The slayings – eight murders one year, nine the next – shocked the former farming community and rocketed the Fraser Valley city of 160,000 to the top of statistical charts.

But the following year, in 2010, when 11 people were killed by vehicles that hit them while they were walking on the street, no one paid much attention, except local media.

"It's almost like we've come to accept that, as a commuter society, someone's going to get hit," says Ian MacDonald, an Abbotsford police constable. In spite of that, his force tackled the problem with the same intensity they did the gang problem. They came up with provocative advertising campaigns and used ticketing blitzes.

This year, there have been no murders in Abbotsford so far. But there has been a pedestrian death: A 17-year-old boy was killed two weeks ago, struck by a car while he was walking home from a late-night party. The body of Desmond Bassi, a promising athlete who had won a football scholarship to Simon Fraser University, was found sprawled in the middle of the street by a passersby at 1:30 on a Saturday morning.

The reality is, pedestrian deaths often exceed homicides in many municipalities, but they tend to only get attention when they are clustered together.

That's what has happened this year in Vancouver, where nine deaths in the first six months of the year – and an elderly woman hit Wednesday who is in critical condition – provided the push for city council to bring in a raft of new safety measures this week, including a speed reduction on one of its main commuter routes through the Downtown Eastside.

But often pedestrian fatalities are relegated to one-paragraph briefs in newspapers, making them almost invisible. As for the roughly 1,600 people injured every year, they don't even rate that much ink. That'sespecially true for the suburbs, where in fact more than half of all pedestrians are killed every year and where the likelihood of being hit, in relation to the numbers of pedestrians, is much higher than in the city. In 2010, five people were killed in the city of Vancouver out of 32 deaths in the Lower Mainland.

In the Vancouver region, the big picture is obscured even more by the fact that statistics-collecting is divided among several different police forces.

Although ICBC collects the regional statistics, it is always two years behind and its numbers don't match those of the police – whose data sometimes don't match the number of deaths reported in the media.

As a result, few people even realize that the region's pedestrian death and injury rate is as bad as it is – worse than the rate in either Toronto or Montreal, where police have been mounting aggressive pedestrian-safety campaigns in the last few years.

Those campaigns appear to be working.

According to RCMP statistics, 32 people died after being hit by cars in the Lower Mainland in 2010 – about average for the region, where deaths have ranged in previous years from 30 to 42, according to varying sets of statistics.
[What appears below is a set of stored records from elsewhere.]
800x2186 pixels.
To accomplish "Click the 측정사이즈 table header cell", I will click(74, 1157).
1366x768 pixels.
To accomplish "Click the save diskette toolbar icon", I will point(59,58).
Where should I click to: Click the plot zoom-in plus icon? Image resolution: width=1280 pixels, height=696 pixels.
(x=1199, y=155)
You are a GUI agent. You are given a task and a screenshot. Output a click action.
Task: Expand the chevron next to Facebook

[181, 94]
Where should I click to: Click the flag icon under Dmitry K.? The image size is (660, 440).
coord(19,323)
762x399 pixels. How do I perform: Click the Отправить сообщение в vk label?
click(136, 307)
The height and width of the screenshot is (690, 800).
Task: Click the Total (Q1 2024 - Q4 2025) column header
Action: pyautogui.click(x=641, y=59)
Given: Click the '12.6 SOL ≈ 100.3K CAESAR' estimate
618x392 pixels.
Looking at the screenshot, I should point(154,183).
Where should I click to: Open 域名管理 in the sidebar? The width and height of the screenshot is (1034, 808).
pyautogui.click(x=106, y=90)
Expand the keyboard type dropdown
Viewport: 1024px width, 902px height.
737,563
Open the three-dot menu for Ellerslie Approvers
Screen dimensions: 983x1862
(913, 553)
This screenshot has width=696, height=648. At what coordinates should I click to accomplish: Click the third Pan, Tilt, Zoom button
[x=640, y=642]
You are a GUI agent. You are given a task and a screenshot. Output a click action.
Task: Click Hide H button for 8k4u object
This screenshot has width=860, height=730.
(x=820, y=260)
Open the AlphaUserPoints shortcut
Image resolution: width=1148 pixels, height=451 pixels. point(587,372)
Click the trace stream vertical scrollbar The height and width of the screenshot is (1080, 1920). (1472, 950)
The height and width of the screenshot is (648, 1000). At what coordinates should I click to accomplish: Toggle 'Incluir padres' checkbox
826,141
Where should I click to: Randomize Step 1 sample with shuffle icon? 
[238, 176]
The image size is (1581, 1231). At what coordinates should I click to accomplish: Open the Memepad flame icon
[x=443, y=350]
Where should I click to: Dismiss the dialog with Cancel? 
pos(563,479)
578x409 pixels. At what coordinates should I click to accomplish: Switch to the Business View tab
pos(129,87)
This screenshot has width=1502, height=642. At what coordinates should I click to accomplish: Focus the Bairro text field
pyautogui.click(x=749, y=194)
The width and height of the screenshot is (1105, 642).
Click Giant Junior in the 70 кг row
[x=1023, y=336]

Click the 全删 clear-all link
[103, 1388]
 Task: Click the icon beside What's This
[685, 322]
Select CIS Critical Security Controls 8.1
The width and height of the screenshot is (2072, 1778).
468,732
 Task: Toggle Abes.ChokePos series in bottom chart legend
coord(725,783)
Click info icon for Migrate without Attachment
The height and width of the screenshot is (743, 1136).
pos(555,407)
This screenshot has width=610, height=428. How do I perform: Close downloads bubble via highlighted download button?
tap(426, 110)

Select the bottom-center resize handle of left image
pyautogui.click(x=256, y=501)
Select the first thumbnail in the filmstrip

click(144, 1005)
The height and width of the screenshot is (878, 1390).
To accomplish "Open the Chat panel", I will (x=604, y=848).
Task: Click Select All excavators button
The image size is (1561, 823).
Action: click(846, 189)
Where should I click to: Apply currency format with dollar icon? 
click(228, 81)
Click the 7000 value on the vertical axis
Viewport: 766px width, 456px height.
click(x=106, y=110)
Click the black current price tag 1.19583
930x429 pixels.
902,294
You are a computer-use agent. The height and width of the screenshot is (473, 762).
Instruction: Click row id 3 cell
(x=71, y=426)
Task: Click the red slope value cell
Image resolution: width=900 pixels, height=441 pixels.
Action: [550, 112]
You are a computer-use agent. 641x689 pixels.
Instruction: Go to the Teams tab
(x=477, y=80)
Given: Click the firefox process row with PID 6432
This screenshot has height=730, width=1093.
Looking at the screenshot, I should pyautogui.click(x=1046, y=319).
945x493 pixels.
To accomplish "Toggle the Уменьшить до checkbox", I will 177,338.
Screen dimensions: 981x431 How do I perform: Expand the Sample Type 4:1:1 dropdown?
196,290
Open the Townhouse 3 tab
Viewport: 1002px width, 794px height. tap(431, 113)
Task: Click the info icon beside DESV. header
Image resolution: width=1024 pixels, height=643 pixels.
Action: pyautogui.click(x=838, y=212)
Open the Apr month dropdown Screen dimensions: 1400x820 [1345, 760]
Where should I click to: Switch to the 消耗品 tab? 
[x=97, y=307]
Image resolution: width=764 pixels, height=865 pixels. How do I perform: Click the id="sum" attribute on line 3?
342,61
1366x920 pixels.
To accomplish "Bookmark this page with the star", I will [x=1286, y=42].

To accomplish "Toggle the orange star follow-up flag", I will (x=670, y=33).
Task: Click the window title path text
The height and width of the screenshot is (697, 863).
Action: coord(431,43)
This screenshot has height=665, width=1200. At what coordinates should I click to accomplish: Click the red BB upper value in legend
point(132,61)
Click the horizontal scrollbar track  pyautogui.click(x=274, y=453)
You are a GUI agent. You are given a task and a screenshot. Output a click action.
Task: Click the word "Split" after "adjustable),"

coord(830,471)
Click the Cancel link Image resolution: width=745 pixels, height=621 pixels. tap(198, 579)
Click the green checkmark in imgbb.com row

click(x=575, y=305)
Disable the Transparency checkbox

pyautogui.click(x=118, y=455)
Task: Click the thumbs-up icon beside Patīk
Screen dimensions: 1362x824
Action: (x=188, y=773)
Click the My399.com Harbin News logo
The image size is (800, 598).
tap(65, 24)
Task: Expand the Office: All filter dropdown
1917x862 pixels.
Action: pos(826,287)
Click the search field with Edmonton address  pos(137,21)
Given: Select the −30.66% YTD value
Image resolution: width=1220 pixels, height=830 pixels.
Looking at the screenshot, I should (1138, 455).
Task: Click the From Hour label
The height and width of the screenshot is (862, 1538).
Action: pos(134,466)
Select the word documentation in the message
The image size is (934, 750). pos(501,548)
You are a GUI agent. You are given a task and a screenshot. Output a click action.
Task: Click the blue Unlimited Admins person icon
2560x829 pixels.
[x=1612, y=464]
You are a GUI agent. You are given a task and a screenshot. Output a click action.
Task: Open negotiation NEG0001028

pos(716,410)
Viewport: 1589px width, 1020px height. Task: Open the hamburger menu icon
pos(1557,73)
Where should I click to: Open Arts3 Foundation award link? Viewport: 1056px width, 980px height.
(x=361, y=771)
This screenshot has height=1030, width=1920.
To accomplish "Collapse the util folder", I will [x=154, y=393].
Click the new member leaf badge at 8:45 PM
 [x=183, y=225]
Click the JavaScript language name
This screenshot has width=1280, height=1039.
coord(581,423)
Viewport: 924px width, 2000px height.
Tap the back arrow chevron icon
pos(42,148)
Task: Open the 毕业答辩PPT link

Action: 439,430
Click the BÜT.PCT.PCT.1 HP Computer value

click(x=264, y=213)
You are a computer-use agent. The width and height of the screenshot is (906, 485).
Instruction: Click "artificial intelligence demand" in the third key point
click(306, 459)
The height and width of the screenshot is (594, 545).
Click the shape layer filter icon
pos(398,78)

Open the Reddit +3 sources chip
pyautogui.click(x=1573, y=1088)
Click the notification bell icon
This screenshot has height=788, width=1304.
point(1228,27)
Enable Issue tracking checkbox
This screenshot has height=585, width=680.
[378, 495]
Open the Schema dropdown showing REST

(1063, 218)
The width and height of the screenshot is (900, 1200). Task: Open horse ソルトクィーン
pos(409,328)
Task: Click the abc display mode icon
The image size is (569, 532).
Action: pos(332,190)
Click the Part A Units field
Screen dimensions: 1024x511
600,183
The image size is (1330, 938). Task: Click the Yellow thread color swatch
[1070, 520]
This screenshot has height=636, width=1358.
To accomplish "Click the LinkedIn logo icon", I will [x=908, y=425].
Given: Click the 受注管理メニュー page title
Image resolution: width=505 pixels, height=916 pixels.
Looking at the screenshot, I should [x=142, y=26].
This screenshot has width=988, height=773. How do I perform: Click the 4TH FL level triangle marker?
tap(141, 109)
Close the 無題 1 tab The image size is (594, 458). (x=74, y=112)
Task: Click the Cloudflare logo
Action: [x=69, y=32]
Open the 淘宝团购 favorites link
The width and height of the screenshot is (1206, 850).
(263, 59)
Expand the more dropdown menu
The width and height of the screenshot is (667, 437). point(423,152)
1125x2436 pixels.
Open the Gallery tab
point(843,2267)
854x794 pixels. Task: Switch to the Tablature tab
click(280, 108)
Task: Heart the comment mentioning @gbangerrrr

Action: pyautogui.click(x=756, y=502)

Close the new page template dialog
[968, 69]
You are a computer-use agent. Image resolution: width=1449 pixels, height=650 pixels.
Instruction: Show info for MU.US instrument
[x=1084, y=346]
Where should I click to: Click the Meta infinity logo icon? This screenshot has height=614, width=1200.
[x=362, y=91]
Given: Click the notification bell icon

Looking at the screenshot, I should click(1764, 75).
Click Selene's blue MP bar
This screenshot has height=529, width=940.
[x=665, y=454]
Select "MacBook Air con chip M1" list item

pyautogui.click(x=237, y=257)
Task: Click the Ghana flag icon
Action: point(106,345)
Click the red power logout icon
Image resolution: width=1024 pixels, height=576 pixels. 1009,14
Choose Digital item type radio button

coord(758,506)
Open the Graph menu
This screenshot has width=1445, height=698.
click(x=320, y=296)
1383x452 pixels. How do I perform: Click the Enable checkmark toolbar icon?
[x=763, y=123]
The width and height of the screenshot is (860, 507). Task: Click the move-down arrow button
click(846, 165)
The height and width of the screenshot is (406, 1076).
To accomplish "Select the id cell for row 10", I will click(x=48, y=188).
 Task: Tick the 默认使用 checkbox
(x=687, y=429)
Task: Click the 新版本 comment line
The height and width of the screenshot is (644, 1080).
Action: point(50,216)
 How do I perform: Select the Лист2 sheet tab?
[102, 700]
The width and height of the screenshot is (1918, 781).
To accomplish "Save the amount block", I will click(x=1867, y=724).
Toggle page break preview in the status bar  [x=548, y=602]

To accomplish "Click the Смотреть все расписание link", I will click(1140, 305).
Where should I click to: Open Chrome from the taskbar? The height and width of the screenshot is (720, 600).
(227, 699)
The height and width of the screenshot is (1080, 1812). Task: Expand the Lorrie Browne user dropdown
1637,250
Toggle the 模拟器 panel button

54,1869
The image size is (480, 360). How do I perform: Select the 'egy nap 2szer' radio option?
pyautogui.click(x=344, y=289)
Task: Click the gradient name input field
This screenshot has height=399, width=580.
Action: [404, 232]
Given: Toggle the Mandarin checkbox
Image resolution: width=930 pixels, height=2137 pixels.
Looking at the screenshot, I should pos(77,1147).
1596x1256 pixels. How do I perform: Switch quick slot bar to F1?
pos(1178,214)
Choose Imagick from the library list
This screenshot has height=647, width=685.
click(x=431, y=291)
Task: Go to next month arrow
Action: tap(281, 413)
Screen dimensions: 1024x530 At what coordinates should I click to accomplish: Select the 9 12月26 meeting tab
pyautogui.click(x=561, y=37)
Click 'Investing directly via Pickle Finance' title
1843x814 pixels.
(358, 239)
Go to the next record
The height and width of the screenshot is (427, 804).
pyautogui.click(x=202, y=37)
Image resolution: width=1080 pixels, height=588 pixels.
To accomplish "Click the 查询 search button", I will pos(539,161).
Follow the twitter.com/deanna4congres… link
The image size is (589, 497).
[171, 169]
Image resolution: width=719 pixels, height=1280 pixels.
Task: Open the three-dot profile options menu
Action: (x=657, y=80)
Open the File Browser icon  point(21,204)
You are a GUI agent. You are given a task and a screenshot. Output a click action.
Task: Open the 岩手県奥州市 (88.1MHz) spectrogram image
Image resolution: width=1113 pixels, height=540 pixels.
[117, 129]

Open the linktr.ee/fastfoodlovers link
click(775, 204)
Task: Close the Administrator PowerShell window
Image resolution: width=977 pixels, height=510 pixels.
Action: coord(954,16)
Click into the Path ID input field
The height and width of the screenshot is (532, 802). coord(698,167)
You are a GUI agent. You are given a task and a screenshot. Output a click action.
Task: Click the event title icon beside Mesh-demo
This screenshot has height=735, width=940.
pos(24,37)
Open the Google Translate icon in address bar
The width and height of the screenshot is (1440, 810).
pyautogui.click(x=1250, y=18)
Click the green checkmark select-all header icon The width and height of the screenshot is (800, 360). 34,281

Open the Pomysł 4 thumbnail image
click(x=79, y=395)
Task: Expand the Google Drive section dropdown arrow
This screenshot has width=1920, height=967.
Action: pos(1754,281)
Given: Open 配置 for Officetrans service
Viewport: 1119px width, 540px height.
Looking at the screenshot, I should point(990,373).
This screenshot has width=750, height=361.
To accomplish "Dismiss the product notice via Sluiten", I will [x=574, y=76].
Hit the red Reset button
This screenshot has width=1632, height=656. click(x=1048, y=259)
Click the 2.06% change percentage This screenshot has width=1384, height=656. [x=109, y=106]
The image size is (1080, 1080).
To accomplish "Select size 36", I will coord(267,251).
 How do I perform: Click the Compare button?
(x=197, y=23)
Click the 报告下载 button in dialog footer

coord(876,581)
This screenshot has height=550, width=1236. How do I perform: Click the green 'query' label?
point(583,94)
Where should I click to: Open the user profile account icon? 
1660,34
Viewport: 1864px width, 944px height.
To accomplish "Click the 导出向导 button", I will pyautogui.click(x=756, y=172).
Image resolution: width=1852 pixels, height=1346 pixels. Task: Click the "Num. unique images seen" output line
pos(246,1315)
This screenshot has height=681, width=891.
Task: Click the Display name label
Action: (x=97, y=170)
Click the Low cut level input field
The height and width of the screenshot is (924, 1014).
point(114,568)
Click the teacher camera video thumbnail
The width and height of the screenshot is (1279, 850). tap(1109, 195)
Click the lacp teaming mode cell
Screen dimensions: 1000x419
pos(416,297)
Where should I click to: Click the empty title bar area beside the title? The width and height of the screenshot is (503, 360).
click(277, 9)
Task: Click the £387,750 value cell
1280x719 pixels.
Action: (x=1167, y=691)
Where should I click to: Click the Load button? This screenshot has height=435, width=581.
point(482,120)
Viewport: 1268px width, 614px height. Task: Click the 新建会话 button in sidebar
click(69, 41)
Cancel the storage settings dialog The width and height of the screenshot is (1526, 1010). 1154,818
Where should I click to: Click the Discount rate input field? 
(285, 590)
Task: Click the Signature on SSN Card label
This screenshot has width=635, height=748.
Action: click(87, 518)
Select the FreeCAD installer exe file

In the entire city of Montreal, a metropolitan region with a population of about 1.9 million compared to the Lower Mainland's 2.3 million, there were only 18 deaths last year, down from a high of 27 in 2006.

In Toronto, there were 20 pedestrian deaths last year in a metro region of 2.6 million, down from the 23 to 31 that had been the norm in previous years.

The Lower Mainland has some catching up to do.